Note that the Lambda layer takes the layers inputs, and applies either ortho_weights or ortho_weights_store, depending on the training phase. Both of these are matrices calculated by orthonorm_op 3, which is the QR decomposition that is mentioned in the paper.

killandy commented 5 years ago

It means the matrix will change (not update) in every orthogonalization step without previous information (gradient) ? So how to make sure the final matrix we want?

lihenryhfl commented 5 years ago

Note that the orthogonalization layer orthogonalizes the input, and nothing else. Unlike fully connected, recurrent, convolutional, etc., layers, which are functions that depend both on the input AND a set of parameters (i.e. weights and biases), the orthogonalization layer is one that depends only on the input (i.e., given a fixed input, it performs a fixed operation -- namely the orthogonalization of the fixed input).
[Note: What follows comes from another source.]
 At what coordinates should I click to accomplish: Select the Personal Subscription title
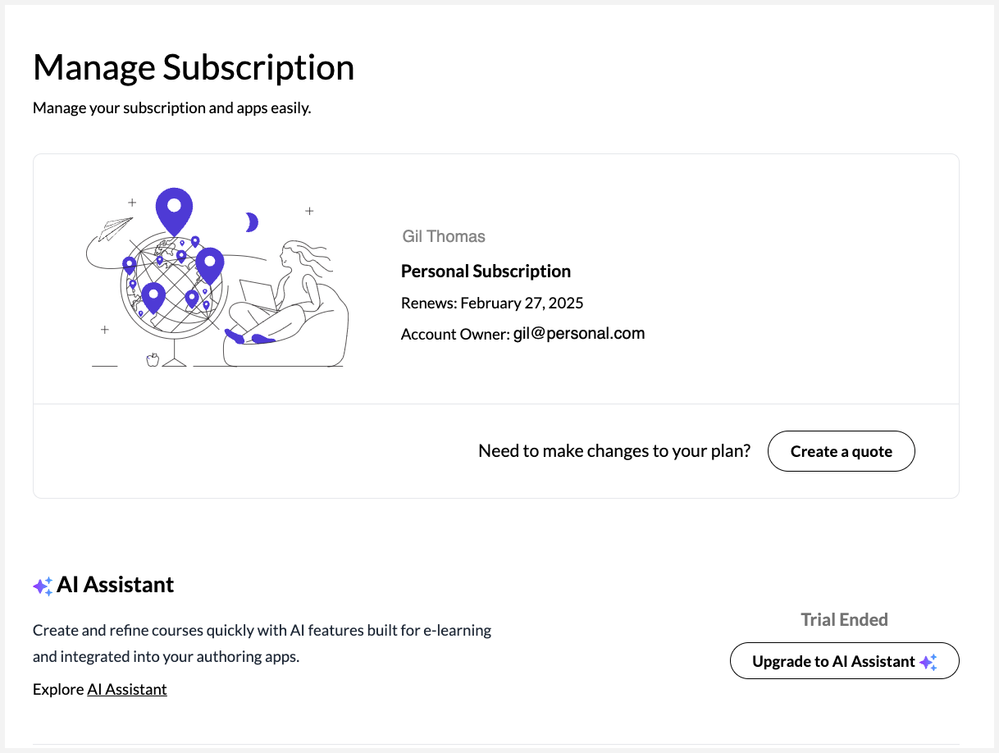[486, 271]
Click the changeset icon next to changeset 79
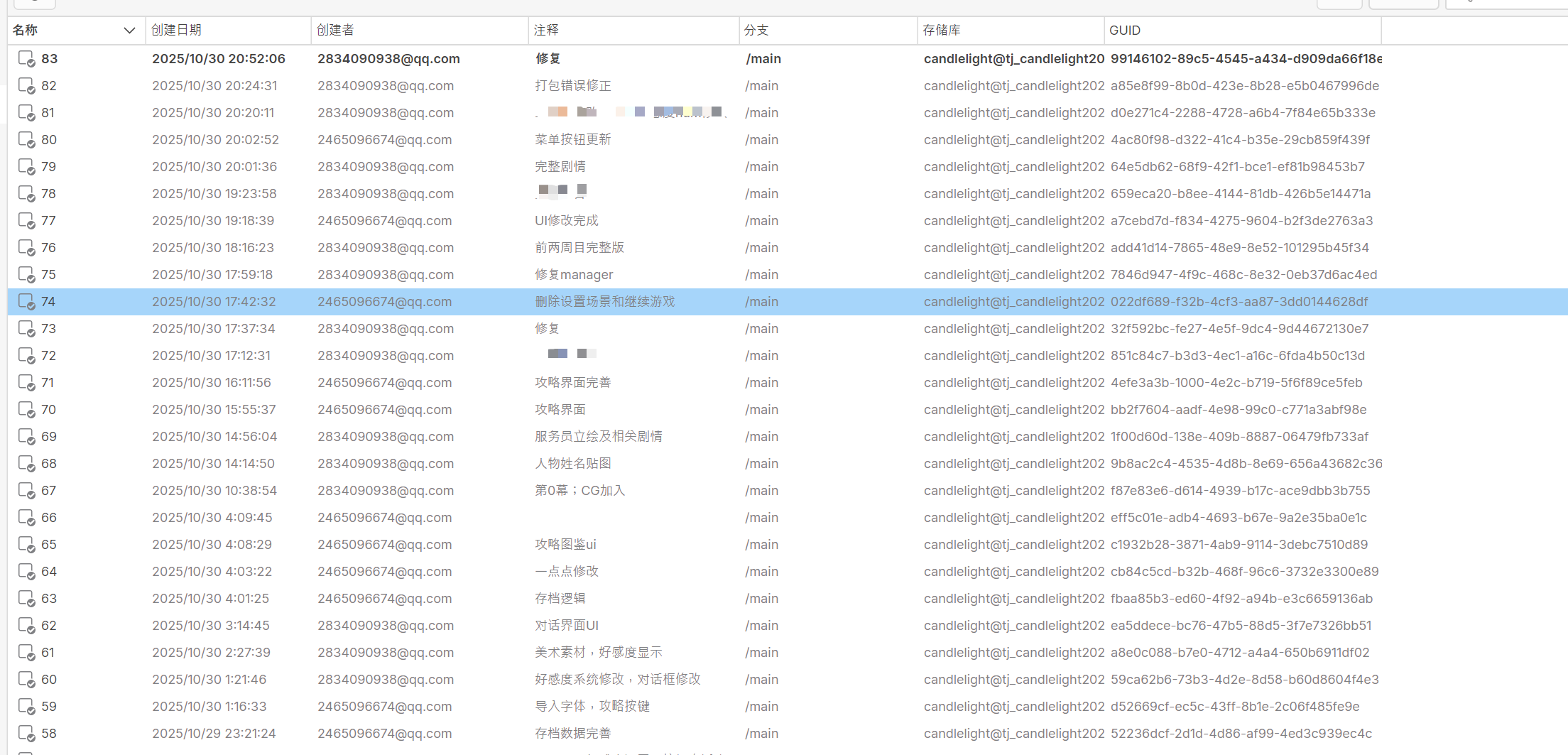The height and width of the screenshot is (755, 1568). pyautogui.click(x=26, y=167)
So your question of finding the 'correct' final matrix is the wrong way to think about this layer. (Somewhat akin to asking about how to find the 'correct' ReLU function; there is simply no tunable parameter in the fixed operation.)

Since the orthogonalization layer is differentiable, the learning signal passes through the orthogonalization layer to the previous layers that do have tunable parameters. These parameters are trained such that the output of the orthogonalization layer is indeed the desired output -- that is, it approximates the solution of the constrained optimization task.

block98k commented 2 years ago

Hello. I have a question about the "alternatively training", why you divide the training into two steps. Why not do them in one same mini batch: get y_tilde then compute the L, tune the weight of last layer and finally get the final output y. I think it can guarantee the orthogonalization for any input. Is there any problem if doing so? Thanks.